**Directions**
What you output must match, exactly, the lines from the start of the records to the line containing "JOIN NOW (150, 15)", both ends kept and pictures excluded.

**Data for this exercise**
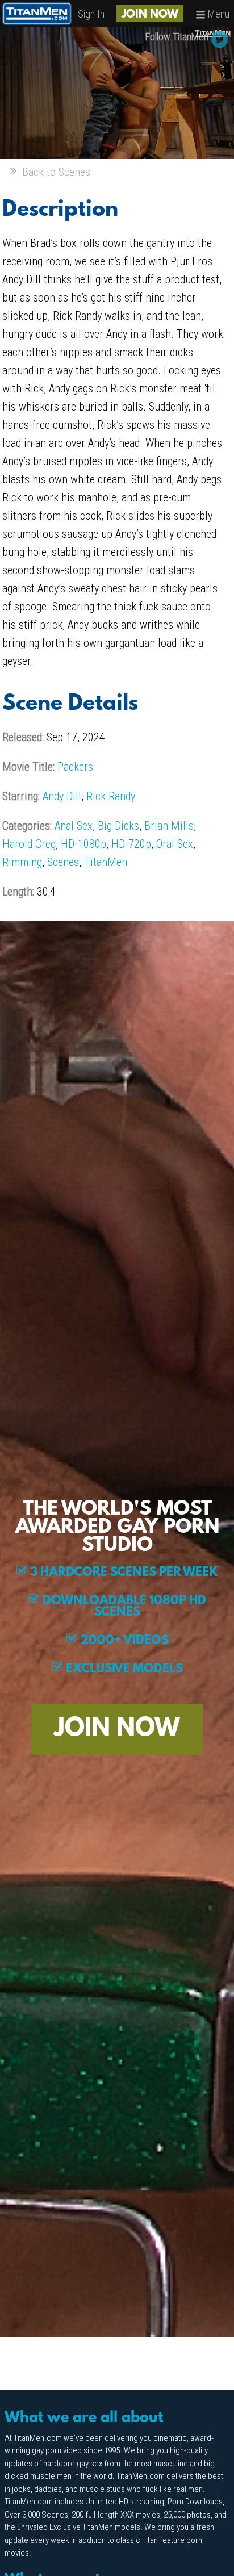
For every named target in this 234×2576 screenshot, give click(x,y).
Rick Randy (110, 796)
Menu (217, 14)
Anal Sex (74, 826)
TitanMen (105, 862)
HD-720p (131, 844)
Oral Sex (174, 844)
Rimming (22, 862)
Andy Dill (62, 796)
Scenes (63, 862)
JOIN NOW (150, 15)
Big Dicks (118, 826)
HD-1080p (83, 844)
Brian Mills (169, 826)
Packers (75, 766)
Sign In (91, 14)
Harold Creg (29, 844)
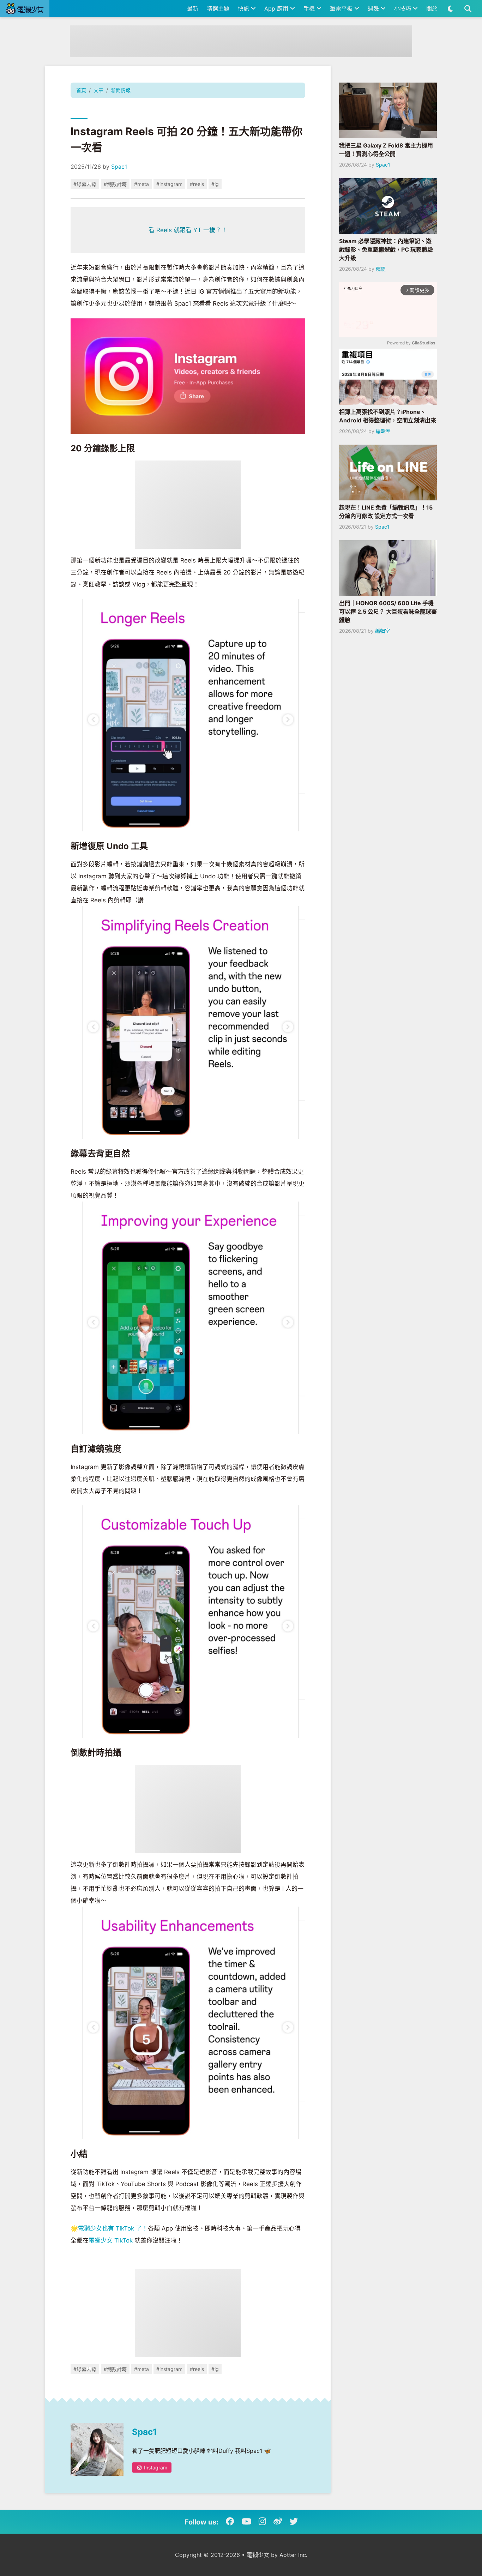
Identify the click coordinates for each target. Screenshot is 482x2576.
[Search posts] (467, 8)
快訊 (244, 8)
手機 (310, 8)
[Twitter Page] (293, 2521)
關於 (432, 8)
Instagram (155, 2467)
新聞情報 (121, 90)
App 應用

**Written answer**
For every named target in this 234×2576 screenshot, give click(x,y).
Rick Randy (110, 796)
Menu (217, 14)
Anal Sex (74, 826)
TitanMen (105, 862)
HD-720p (131, 844)
Oral Sex (174, 844)
Rimming (22, 862)
Andy Dill (62, 796)
Scenes (63, 862)
JOIN NOW (150, 15)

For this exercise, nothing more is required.